No he podido disimular mi indignación. Zira frunció el ceño para hacerme callar.

—No lo desee mucho —dice Cornelius con gravedad—. Ni en su interés ni en el de usted.

En un tono más familiar añade:

—Si hablara, no estoy seguro de que pudiese seguir protegiéndoles como hasta ahora. ¿No se da usted cuenta de que el Gran Consejo está alarmado y he recibido órdenes muy estrictas para mantener este nacimiento en secreto? Si las autoridades supieran que usted está enterado, yo sería despedido igual que Zira, y usted se encontraría solo ante…

—¿Ante enemigos?

Desvía los ojos. Es precisamente lo que yo pensaba. Se me considera como un peligro para la raza simiesca. De todas maneras me siento feliz al saber que tengo en Cornelius, si no un amigo, por lo menos un aliado. Zira ha debido defender mi causa con más calor de lo que me ha dejado entender y él no hará nada que pueda disgustarla. Me da autorización para ver a Nova, en secreto desde luego…

Zira me conduce hacia un pequeño edificio aislado del que ella sola tiene la llave. La habitación en la que me hace entrar no es grande. No hay en ella más que tres jaulas y dos están vacías. Nova ocupa la tercera.

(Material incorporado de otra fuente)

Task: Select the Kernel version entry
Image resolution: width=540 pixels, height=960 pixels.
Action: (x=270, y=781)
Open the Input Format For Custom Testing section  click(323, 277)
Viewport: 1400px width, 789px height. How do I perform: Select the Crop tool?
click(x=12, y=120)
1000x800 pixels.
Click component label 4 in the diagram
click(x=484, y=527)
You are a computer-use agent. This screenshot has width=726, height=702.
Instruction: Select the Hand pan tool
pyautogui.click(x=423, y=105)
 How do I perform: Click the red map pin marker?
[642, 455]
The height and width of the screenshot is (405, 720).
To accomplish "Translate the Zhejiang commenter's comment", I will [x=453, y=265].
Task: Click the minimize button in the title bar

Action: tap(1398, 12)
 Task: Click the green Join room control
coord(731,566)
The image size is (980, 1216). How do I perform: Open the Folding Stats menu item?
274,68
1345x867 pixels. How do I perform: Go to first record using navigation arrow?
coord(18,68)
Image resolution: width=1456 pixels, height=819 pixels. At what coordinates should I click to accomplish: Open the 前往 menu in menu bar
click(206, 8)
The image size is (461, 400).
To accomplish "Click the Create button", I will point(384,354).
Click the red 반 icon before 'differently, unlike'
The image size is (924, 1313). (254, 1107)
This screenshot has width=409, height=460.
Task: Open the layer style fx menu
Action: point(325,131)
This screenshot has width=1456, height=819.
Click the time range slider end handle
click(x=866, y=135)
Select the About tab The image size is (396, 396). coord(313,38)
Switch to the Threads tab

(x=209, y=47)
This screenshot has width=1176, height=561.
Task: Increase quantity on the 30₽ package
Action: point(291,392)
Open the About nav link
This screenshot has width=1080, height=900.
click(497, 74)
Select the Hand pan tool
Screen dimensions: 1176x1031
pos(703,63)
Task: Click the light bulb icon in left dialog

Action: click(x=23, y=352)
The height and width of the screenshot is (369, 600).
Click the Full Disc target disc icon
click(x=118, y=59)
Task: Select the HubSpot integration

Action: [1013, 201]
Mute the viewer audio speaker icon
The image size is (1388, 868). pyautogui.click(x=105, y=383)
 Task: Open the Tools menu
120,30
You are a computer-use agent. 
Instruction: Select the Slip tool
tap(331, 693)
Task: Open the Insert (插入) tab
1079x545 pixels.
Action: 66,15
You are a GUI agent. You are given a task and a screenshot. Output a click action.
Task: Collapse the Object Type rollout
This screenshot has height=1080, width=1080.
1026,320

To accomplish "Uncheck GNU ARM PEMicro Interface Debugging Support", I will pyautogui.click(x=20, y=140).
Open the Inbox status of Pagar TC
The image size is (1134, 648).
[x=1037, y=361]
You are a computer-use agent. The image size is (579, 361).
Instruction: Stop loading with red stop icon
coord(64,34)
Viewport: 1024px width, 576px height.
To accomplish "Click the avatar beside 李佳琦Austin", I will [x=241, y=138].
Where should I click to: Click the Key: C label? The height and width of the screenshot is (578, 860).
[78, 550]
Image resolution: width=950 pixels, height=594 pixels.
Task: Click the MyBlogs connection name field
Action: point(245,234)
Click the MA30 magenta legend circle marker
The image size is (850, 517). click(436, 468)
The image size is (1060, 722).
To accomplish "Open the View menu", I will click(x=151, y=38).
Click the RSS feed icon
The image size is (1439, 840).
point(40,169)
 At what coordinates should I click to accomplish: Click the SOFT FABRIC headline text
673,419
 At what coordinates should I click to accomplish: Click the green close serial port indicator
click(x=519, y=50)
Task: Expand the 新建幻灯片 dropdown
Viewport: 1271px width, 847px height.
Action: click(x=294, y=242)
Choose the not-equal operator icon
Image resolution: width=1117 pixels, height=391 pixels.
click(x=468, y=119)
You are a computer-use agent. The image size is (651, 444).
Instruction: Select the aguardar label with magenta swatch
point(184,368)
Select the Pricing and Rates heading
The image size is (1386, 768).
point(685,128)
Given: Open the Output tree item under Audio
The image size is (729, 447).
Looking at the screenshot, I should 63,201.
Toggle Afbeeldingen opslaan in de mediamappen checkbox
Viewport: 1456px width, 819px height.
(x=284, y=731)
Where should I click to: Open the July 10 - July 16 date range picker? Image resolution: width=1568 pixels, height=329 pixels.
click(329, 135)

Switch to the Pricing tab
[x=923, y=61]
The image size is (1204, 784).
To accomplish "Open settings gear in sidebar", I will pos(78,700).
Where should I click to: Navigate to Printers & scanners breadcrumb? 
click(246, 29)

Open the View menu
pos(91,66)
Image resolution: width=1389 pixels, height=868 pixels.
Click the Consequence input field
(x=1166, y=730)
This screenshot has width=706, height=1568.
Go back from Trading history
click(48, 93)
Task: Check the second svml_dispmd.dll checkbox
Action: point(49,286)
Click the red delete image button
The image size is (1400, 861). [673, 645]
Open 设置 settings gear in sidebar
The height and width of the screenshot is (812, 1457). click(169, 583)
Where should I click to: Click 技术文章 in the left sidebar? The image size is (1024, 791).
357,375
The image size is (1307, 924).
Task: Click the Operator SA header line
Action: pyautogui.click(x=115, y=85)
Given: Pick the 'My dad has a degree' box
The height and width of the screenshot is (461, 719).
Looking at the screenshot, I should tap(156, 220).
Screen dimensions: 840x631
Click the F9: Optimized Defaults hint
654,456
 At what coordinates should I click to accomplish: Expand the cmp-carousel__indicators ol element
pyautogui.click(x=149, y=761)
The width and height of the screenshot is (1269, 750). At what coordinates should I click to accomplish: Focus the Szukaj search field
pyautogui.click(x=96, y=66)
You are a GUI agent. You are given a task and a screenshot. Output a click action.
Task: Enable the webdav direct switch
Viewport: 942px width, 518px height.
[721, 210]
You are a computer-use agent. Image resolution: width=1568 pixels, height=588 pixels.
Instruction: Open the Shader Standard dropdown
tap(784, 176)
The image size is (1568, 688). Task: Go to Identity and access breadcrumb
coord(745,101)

Nos ha oído llegar y el instinto la ha advertido de mi presencia porque se ha levantado y ha tendido los brazos antes de verme. Le estrecho las manos y froto mi cara contra la suya. Zira se encoge de hombros con aire desdeñoso, pero me da la llave de la jaula y se va al corredor a montar la guardia. ¡Qué alma más bella tiene esta mona! ¿Qué mujer sería capaz de tal delicadeza? Ha adivinado que tenemos que decirnos un montón de cosas y nos ha dejado solos.

¿Cosas que decirnos? ¡Ay de mí! He olvidado una vez más la condición miserable de Nova. Me he precipitado dentro de la jaula. La he estrechado entre mis brazos, le he hablado como si ella pudiera comprenderme, como habría hablado a Zira, por ejemplo.

¿No comprende nada ella? ¿No tendrá, por lo menos, una intuición confusa de la misión que nos ha sido encomendada, en lo sucesivo, a los dos, a ella y a mí?

Me he tendido en la paja, a su lado. He palpado el fruto naciente de nuestro amor insólito. De todos modos, me ha parecido que la nueva situación le ha dado una personalidad y una dignidad que antes no tenía. Cuando paso los dedos por su vientre, se estremece. Es cierto que su mirada ha adquirido una intensidad nueva. De repente tartajea penosamente las sílabas de mi nombre que yo le había enseñado a articular. No ha olvidado mis lecciones. Estoy lleno de alegría. Pero su mirada se apaga otra vez y se vuelve de espaldas para devorar los frutos que le he llevado.

Zira vuelve. Es hora de marcharme. Salgo con ella. Me siento desamparado y ella me acompaña hasta mi habitación, donde me pongo a llorar como un niño.

—¡Oh, Zira, Zira!

Mientras ella me acaricia como una madre empiezo a hablarle, a hablarle con ternura, sin parar, dando salida por fin al torrente de sentimientos y de ideas que Nova no puede apreciar.